More to the point, it is apparent from the history of jury trial in civil matters that factfinding, which is the essential function of the jury in civil cases, Colgrove v. Battin, 413 U. S. 149, 413 U. S. 157 (1973) was never the exclusive province of the jury under either the English or American legal systems at the time of the adoption of the Seventh Amendment; and the question whether a fact would be found by a jury turned to a considerable degree on the nature of the forum in which a litigant found himself. Critical factfinding was performed without juries in suits in equity, and there were no juries in admiralty, Parsons v.

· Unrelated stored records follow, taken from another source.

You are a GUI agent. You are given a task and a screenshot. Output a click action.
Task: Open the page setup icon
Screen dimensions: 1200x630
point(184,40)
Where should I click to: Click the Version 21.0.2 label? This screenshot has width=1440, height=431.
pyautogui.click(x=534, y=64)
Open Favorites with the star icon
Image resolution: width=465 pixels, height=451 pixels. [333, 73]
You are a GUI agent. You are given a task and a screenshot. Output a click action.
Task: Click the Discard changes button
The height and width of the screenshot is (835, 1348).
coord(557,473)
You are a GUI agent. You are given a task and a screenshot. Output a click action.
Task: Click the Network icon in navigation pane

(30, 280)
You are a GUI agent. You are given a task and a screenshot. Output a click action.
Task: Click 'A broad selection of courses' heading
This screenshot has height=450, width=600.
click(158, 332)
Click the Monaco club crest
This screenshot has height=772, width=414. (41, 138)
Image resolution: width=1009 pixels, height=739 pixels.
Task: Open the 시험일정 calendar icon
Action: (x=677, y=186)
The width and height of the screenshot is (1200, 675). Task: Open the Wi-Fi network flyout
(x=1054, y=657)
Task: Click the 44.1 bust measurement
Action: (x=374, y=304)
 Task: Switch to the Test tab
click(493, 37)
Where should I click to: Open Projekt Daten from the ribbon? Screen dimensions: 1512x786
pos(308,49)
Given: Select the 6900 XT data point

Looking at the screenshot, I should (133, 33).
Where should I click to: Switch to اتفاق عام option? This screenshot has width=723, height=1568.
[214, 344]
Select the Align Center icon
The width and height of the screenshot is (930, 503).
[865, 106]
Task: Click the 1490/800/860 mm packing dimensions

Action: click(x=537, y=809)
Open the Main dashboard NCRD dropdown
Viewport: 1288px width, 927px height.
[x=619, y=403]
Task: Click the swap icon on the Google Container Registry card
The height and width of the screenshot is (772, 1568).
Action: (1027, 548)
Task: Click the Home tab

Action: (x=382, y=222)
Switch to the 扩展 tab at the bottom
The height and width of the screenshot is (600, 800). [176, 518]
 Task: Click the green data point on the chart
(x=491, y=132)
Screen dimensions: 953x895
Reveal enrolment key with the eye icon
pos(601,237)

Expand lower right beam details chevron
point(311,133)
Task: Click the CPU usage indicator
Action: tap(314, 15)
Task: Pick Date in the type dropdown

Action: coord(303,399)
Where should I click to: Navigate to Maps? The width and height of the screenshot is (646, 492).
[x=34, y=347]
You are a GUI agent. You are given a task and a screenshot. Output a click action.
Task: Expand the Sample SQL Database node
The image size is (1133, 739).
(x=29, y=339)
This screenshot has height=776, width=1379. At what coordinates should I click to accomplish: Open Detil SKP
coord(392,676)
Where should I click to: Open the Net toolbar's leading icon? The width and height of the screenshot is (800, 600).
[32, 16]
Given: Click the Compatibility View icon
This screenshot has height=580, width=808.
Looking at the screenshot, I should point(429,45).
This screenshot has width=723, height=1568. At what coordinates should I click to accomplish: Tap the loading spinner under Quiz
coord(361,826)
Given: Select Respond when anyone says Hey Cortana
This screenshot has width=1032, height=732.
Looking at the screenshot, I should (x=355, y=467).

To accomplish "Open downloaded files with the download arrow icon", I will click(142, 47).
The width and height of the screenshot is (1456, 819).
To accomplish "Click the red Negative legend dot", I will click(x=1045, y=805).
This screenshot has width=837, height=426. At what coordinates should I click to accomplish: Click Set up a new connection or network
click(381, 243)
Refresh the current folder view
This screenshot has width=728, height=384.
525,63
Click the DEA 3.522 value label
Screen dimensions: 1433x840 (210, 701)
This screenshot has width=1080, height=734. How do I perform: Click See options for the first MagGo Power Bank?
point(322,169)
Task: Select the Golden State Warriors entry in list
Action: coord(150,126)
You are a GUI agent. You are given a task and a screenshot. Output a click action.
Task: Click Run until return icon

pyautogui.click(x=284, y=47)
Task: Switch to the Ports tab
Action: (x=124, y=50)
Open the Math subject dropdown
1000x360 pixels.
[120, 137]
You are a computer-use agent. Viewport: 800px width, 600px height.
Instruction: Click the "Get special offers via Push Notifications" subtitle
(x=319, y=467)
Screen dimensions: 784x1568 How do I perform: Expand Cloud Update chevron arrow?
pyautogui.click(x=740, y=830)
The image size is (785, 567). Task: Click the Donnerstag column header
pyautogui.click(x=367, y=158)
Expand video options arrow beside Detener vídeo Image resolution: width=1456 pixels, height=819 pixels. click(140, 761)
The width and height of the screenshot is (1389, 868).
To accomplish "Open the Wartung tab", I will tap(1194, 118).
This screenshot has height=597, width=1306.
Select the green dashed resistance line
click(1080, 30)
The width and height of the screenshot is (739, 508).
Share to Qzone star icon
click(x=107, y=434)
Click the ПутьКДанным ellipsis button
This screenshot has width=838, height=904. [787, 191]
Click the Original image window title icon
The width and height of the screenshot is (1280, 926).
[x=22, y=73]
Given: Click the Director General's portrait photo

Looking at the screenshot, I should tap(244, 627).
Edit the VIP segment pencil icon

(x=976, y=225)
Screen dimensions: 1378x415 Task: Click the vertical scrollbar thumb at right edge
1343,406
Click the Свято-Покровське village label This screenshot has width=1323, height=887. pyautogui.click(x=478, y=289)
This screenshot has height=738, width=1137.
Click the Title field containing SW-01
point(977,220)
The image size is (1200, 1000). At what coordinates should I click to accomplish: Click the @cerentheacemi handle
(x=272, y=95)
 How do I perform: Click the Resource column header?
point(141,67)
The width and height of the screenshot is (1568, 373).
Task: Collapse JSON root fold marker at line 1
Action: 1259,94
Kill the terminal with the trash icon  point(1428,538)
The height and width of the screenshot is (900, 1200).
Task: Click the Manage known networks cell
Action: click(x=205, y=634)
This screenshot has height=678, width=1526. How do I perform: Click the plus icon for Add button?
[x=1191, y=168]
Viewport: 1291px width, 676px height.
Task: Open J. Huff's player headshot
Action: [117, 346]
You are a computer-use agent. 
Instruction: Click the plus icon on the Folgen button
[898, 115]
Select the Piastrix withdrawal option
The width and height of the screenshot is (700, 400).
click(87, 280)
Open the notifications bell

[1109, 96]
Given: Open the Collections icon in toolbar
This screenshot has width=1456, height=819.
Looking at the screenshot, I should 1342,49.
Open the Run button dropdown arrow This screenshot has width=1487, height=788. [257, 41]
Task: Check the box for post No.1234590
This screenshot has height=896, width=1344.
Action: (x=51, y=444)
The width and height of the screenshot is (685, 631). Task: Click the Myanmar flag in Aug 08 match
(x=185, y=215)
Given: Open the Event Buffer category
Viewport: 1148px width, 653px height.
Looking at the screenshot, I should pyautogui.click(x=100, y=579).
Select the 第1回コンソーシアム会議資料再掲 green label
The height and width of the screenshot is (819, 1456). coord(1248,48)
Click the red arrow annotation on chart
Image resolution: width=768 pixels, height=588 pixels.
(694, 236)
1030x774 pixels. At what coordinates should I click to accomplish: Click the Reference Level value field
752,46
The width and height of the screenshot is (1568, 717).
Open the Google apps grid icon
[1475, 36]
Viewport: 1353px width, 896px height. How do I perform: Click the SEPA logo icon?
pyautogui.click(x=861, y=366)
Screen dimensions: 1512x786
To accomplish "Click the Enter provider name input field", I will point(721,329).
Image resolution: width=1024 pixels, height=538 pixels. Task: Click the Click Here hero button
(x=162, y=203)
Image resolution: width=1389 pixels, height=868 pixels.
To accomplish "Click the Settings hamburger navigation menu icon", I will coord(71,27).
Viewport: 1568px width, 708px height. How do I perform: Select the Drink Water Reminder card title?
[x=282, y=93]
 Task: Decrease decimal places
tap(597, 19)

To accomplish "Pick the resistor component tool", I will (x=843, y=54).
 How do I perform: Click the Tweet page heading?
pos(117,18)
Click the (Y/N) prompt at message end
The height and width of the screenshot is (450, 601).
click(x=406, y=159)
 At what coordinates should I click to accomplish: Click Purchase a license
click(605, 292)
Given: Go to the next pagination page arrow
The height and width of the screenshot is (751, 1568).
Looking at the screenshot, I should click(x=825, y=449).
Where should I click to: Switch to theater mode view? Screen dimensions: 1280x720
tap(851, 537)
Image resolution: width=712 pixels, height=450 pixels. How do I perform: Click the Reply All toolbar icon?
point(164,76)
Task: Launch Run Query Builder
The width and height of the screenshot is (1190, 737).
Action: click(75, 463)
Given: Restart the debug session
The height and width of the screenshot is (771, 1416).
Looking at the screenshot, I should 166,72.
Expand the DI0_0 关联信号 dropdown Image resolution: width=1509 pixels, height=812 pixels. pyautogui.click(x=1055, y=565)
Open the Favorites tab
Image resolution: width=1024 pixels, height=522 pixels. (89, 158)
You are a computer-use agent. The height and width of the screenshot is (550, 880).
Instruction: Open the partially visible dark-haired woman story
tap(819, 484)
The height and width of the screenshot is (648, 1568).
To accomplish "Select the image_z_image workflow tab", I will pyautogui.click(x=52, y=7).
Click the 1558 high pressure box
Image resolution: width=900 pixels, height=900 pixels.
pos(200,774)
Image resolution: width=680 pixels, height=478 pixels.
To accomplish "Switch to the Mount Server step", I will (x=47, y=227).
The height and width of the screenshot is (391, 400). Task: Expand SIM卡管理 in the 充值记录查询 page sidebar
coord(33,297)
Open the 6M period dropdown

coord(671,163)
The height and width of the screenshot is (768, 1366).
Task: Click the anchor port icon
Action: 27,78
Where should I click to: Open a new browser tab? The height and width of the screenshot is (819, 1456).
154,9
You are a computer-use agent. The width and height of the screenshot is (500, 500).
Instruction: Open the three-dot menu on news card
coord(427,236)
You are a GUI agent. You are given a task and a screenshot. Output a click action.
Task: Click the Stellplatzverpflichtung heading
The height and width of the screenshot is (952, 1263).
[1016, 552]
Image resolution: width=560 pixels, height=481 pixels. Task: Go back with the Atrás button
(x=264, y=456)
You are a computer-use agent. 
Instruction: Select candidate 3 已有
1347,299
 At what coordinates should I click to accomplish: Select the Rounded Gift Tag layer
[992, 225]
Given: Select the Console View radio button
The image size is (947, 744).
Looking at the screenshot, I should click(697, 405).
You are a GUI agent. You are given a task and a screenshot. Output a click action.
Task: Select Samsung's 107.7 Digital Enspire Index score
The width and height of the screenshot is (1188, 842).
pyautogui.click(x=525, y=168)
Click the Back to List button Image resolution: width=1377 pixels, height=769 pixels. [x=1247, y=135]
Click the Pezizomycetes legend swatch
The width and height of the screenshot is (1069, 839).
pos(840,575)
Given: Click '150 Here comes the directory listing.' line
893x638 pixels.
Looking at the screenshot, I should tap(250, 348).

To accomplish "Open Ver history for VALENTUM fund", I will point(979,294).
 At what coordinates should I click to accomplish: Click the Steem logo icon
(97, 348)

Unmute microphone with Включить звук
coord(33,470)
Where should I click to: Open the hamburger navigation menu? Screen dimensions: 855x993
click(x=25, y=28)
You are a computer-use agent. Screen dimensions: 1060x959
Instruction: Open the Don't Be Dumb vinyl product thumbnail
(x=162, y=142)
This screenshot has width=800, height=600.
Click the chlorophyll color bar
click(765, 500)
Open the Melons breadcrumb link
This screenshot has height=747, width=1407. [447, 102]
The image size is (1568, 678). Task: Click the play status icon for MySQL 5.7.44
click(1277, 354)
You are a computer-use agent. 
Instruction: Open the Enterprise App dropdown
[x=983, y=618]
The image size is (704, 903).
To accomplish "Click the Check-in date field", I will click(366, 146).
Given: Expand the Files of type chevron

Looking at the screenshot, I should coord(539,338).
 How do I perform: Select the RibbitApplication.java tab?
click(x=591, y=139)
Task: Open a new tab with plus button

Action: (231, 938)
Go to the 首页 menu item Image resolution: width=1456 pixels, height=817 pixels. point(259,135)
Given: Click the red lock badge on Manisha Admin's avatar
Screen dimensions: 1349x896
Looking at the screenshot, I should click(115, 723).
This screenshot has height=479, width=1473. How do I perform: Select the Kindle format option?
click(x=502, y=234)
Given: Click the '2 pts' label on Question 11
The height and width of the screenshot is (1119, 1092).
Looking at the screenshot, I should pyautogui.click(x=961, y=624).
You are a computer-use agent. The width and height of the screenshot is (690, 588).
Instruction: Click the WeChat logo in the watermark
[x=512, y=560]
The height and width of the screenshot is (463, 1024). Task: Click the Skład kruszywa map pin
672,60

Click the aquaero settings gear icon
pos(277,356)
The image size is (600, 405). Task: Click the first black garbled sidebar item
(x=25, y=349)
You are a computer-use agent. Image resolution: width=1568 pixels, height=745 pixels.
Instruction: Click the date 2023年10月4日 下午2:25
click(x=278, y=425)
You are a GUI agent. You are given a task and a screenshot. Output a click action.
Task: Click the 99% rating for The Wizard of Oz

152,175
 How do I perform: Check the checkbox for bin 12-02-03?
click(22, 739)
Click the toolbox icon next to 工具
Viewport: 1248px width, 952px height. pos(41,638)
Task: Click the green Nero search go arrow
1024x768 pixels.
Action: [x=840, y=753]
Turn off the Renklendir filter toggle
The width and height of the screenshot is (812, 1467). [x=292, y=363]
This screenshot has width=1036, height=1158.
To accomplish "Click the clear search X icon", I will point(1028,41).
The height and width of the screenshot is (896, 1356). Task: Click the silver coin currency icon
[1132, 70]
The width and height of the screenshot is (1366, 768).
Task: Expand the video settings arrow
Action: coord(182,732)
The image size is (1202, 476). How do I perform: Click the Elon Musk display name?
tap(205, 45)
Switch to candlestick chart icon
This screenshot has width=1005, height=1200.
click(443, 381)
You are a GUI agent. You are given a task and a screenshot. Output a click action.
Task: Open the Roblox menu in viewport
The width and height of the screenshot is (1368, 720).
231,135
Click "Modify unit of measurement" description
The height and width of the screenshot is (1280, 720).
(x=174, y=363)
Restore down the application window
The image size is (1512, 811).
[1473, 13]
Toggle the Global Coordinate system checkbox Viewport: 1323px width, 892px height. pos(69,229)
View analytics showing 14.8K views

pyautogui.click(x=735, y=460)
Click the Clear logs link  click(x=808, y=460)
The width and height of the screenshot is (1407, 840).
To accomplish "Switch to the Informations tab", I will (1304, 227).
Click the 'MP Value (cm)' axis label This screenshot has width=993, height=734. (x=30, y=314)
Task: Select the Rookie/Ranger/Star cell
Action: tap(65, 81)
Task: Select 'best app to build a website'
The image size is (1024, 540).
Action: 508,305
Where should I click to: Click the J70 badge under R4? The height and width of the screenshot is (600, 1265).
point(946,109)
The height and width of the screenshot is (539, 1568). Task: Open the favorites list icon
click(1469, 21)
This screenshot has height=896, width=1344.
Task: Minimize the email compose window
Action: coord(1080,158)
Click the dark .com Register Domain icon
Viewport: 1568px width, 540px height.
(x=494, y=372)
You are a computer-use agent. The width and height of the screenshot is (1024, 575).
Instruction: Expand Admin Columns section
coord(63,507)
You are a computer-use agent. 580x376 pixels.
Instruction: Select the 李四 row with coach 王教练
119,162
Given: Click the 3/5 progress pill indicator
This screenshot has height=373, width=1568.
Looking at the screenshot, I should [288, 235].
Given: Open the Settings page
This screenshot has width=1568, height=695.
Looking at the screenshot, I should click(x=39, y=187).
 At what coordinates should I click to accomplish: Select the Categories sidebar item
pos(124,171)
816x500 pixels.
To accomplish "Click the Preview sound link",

Bedford, 3 Pet. 433 (1830); nor were there juries in the military justice system. The jury was the factfinding mode in most suits in the common law courts, but it was not exclusively so: condemnation was a suit at common law, but constitutionally could be tried without a jury, Kohl v. United States, 91 U. S. 367, 91 U. S. 375-376 (1876); Bauman v. Ross, 167 U. S. 548, 167 U. S. 593 (1897); United States v. Reynolds, 397 U. S. 14, 397 U. S. 18 (1970). "[M]any civil as well as criminal proceedings at common law were without a jury." Kohl v. United States, supra at 91 U. S. 376. The question whether a particular case was to be tried in a court of equity -- without a jury -- or a court of law -- with a jury -- did not depend on whether the suit involved factfinding or on the nature of the facts to be found. Factfinding could be a critical matter either at law or in equity. Rather, as a general rule, the decision turned on whether courts of law supplied a cause of action and an
adequate remedy to the litigant. [Footnote 14] If it did, then the case would be tried in a court of law before a jury. Otherwise, the case would be tried to a court of equity sitting without a jury. Thus, suits for damages for breach of contract, for example, were suits at common law with the issues of the making of the contract and its breach to be decided by a jury; but specific performance was a remedy unavailable in a court of law, and, where such relief was sought, the case would be tried in a court of equity with the facts as to making and breach to be ascertained by the court.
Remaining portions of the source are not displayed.